**課題文**
※ ※ ※

放射能汚染地域内にダム、湖沼等の水域が存在する場合には、その水域における底質の除染作業が行われる。
湖沼底の除染作業のために浚渫した除去土壌(以下「除染泥土」と称する)は、水分を多量に含んだ泥状物であることから、そのままの状態で保管することは困難である。除染泥土の処理については、凝集させた後、凝集除染泥土を保管袋に収納し、更にコンクリート製容器に収納して保管する方法がある(例えば、特許文献1参照)。
除染泥土の凝集に用いられる凝集剤としては、石膏粉末を配合した凝集剤がある(例えば、特許文献2、3、4参照)。
特開2016-17772号公報 特開2010-172883号公報 特開2010-172882号公報 特開2003-94100号公報
泥土の水分を低減することによって、運搬や保存等が容易になる。このため、泥水に含まれる泥等の固形分と水分とを迅速に分離して、早期に固液分離を図ることが望まれている。しかしながら、特許文献1~3に記載されている凝集剤は、対象を凝集させる際に時間を要することから、迅速な固液分離を行うのは困難とされていた。
本発明の目的は、より迅速に固形分と水分とを分離して、泥土の水分を低減できる除染泥土の処理方法を提供することにある。
本発明に係る除染泥土の処理方法は、除染泥土を含む泥水に、無水石膏を含む脱水促進材を添加する脱水促進工程と、前記泥水中の固形分と水分とを分離する固液分離工程とを含む除染泥土の処理方法であって、前記無水石膏は、平均粒子径D50が5~100μmであり、X線回折により求められるピーク強度のうち、(020)面のピーク強度(I(020))と、(102)面のピーク強度(I(102))との比(I(020)/I(102))が、5以上であることを特徴とする。
本発明によれば、より迅速に固形分と水分とを分離して、泥土の水分を低減できる除染泥土の処理方法が提供される。
天然無水石膏の表面の走査型電子顕微鏡(SEM)写真である。 工業無水石膏の表面のSEM写真である。
以下、本発明の実施形態を詳細に説明する。
本発明の除染泥土の処理方法は、除染泥土を含む泥水に、無水石膏を含む脱水促進材を添加する脱水促進工程と、前記泥水中の固形分と水分とを分離する固液分離工程とを含む。それぞれの工程について、以下に説明する。
[脱水促進工程]
まず、除染泥土を含む泥水に所定の脱水促進材を添加する。所定の脱水促進材が添加されることによって、除染泥土の脱水が促進される。本発明で用いられる脱水促進材は、無水石膏にポリマー等の成分を混合して得ることができる。無水石膏としては、例えば、天然無水石膏(タイ産)が挙げられる。その物性を、工業無水石膏(旭硝子(株)製)と比較して以下に示す。
<天然無水石膏と工業無水石膏との比較>
(平均粒子径D50)
各無水石膏について、湿式粒度分布から求めた平均粒子径D50を、下記表1にまとめる。なお、分散媒としては水を用い、超音波分散による前処理を施した後、粒子径分布測定装置(マイクロトラック・ベル(株)製)により求めた。
Figure 0007186123000001
天然無水石膏は、平均粒子径D50が工業無水石膏より著しく大きいことが確認された。平均粒子径D50が大きいことは、泥水への分散性が向上する点で有利となる。

※ ※ ※

**取り組む内容**
a) 除染泥土の処理方法に関する文章に挙げられている公報の番号をすべて書き出せ。
b) 除染泥土の処理方法に関する文章を、最後の文の次から書き継げ。
このあとのデータは使わなくてよい。

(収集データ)
※ ※ ※

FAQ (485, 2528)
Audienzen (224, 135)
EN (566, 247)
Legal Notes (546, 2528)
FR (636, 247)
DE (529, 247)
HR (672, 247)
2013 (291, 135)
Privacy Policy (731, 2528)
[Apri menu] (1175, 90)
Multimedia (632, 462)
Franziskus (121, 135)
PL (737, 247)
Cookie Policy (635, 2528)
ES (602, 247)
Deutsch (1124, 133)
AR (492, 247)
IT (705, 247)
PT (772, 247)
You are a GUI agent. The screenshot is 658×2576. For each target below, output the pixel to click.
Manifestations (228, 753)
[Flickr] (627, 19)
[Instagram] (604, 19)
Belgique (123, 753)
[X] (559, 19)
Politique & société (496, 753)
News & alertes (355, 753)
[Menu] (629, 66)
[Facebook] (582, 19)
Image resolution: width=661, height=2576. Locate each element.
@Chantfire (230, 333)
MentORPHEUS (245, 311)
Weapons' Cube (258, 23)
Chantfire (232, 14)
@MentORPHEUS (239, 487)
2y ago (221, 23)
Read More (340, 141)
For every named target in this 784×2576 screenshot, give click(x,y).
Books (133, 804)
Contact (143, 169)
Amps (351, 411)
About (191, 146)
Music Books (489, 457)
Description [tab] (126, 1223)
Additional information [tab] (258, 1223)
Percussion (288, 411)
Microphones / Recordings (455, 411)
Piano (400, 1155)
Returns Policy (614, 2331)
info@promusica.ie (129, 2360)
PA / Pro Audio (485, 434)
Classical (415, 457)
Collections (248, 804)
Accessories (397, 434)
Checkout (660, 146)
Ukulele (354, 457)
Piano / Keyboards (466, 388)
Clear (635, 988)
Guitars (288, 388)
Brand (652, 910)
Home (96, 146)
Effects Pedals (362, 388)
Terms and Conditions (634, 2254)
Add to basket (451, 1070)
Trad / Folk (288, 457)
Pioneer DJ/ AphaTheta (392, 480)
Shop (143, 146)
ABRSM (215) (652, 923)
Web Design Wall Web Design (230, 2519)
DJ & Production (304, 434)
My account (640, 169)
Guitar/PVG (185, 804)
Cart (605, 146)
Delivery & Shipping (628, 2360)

※ ※ ※

**解答**
a) 特開2016-17772号公報、特開2010-172883号公報、特開2010-172882号公報、特開2003-94100号公報

b)
なお、天然無水石膏の平均粒子径D50が5μm未満と小さい場合には、泥水に良好に分散せず、脱水剤の機能が損なわれるおそれがある。一方、天然無水石膏の平均粒子径D50が100μmを超えて大きい場合には、他の成分との粒径の乖離が発生し、偏析が起こりうるという点で好ましくない。したがって、本発明においては、平均粒子径D50が5~100μmの天然無水石膏が用いられる。天然無水石膏の平均粒子径D50は、好ましくは10~40μmであり、より好ましくは15~30μmである。
(乾式粒度)
下記表2には、各無水石膏の乾式粒度をまとめる。乾式粒度は、目開き150μmの篩と、目開き90μmの篩とを用いて測定した。
Figure 0007186123000002
天然無水石膏は、150μm篩上の粒子の割合が工業無水石膏より少ないことが示された。この結果は、天然無水石膏の粒子径が、工業無水石膏より揃っていることを示している。天然無水石膏は、工業無水石膏より粒子径が大きいことが、図1と図2のSEM写真の比較からわかる。
下記表3には、天然無水石膏及び工業無水石膏に含まれる成分の含有量をまとめる。各成分の含有量は、ICP分析により求めた。
Figure 0007186123000003
CaOの含有量は、30~50%の範囲内であれば同等であるとみなすことができ、SOの含有量は、40~60%の範囲内であれば同等であるとみなすことができる。したがって、含有される成分に関しては、天然無水石膏は、工業無水石膏とは明確な差異は確認されない。なお、各無水石膏中の残部は不純分等である。
(結晶子測定)
全自動多目的X線解説装置(D8 ADVANCE ブルカー・エイエックス社製)を用いて、天然無水石膏(タイ産)及び工業無水石膏(旭硝子(株)製)の結晶子を測定した。測定条件は以下のとおりとした。
・管電圧、管電流:40kV、40mA
・走査範囲:20~50° ・ステップ幅:0.02° ・計測時間:1S/ステップ
・発散スリット、受光スリット:いずれも0.3°
結晶子は、(020)面のピークからシェラーの式より算出した。結晶子の算出は、装置による自動計算で行われる。
D=Kλ/(Bcosθ)
(D:結晶子サイズ、 K:シェラー定数(0.9)、 λ:X線波長
B:ピーク半地幅、 θ:ブラッグ角)
得られた結果を、下記表4にまとめる。
Figure 0007186123000004
天然無水石膏は、ピーク強度及び結晶子が工業無水石膏より大きいことが確認された。したがって、天然無水石膏は、工業無水石膏と比較して配向性が高いことがわかる。
天然無水石膏は、工業無水石膏より配向性が高いことから、長さ方向に成長した繊維状を有していると推測される。下記表5には、(020)面と(102)面との強度比を示す。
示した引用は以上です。